Employers have the feeling that they have no control over their health insurance program, how their employees use the health insurance, and how claim costs are contained. The use of a captive for employee health insurance gives an employer the ability to take back control as you will discover as we explore the rest of the C’s.

 

Claims

Unlike when you are fully insured, you will have easy access to your claims data.  You may be able to receive some data from your traditional insurance company if you are large enough of a client that they are willing to provided it, however they usually do so reluctantly and with delays.  In a captive, you will readily receive your claim information.  It will not be employee specific, but you will be able to see what employees are being treated for, or diagnosed with, in general.  That way, you can establish wellness programs to try and combat areas that may raise your healthcare utilization and therefore your premiums.  It is simple risk management; if you see issues that are causing claims, you put programs in place to mitigate the impact of those issues, or better yet, put programs in place to prevent things from occurring, or at least occur less frequently and with less severity. This is where Employee Wellness programs can have an impact.

 

Coverage

Being part of a captive, you are able to customize your insurance coverage program.  You will not be restricted to one specific insurance company’s network, you will able to choose a network, or networks, you want from a multitude of options. This will allow you to choose based on locations, medical providers, or discounts available within a network.

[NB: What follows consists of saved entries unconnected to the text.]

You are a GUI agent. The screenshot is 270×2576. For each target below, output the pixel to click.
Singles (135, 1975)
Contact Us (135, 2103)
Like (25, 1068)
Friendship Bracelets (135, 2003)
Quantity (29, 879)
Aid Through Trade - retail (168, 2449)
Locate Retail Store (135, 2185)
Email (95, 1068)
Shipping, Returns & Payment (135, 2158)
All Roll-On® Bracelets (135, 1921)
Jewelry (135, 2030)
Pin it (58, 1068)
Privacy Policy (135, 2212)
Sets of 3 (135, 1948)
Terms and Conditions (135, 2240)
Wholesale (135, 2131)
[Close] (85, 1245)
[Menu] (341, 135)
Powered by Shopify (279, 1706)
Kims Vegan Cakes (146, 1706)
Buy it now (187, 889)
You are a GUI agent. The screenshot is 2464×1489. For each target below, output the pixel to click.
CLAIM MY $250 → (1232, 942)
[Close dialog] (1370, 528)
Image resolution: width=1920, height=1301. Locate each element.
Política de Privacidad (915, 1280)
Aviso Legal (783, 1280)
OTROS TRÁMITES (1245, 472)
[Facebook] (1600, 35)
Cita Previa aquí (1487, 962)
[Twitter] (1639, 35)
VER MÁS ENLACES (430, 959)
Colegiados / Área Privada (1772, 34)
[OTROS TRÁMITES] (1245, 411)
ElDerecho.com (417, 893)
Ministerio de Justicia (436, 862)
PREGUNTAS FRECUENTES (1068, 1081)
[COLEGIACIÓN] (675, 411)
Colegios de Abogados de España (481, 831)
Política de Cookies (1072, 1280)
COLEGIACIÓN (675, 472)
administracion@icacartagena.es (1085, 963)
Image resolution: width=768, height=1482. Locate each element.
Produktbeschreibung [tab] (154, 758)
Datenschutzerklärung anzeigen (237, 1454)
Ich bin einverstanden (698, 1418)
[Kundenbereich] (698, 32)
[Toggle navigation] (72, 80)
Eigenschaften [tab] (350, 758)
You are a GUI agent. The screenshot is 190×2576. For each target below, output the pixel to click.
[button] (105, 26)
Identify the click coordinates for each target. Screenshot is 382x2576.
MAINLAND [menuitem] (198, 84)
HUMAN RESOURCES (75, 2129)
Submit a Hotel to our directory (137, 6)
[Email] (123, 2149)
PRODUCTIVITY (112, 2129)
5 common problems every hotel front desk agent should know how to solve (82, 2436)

You can also customize the coverage to control costs.  If you see too many people using emergency room services, which are far more expensive, you can change your employee co-pay in the middle of the program year to a higher co-pay to dissuade them from doing so.  If you see too many chiropractic visits, you can set limitations. The ability to restrict coverage to control costs, so long as you are still compliant with regulations, you will be able to do so. You can make these mid-program year changes by simply giving your employees written notice of the change.

 

Compliance

Your captive manager, or broker, will make sure you are compliant with current regulations so you do not need worry about this.  If you are self-insured, you must undergo Department of Labor exemptions for the ERISA benefits, the same would apply to the use of a single-parent captive. The Department of Labor still views a single-parent captive as being self-insured with regards to ERISA compliance. In both cases, your captive manager or broker, will assist you with compliance. On the other hand, if you are participating with a group health insurance captive, you do not need to file for exemption to meet that ERISA requirements.

 

Cost

As you can see, a captive has all the advantages of self-insurance when it comes to cost control, and if you are in a group captive, you have less regulatory compliance to worry about. However, there are additional benefits with a captive.

Right out of the gate, a health insurance captive has the benefit of being viewed as a self-insurance program, and therefore exempt from the Affordable Care Act (ACA) Insurer Premium Fee (Tax) assessed to all health insurance companies does not apply.  What started out in 2014 as an $8,000,000,000 (yes, that is $8 Billion) ACA assessment fee to all health insurance companies, increases to $13.9 Billion in 2017, and will be indexed upwards from there. This ACA fee is applied to all health insurance companies based on a percentage of their premium written in the entire USA marketplace for traditional health insurance (not self-insured). As everyone knows, this fee is clearly being passed on to employers using their traditional insurance company programs.

Second, cash flow is more predictable.  In the self-insured world, you must pay your claims as incurred, so if a number of employees seek service in one month, or an employee has a significant healthcare event, you would have to pay for those service costs, up to your stop-loss points, at one time. Therefore, one month may be a small payment and another large. With a group captive, can pay in monthly as the group would most likely be able to spread the claims payments over more employers so all you may have is your normal monthly premium payments.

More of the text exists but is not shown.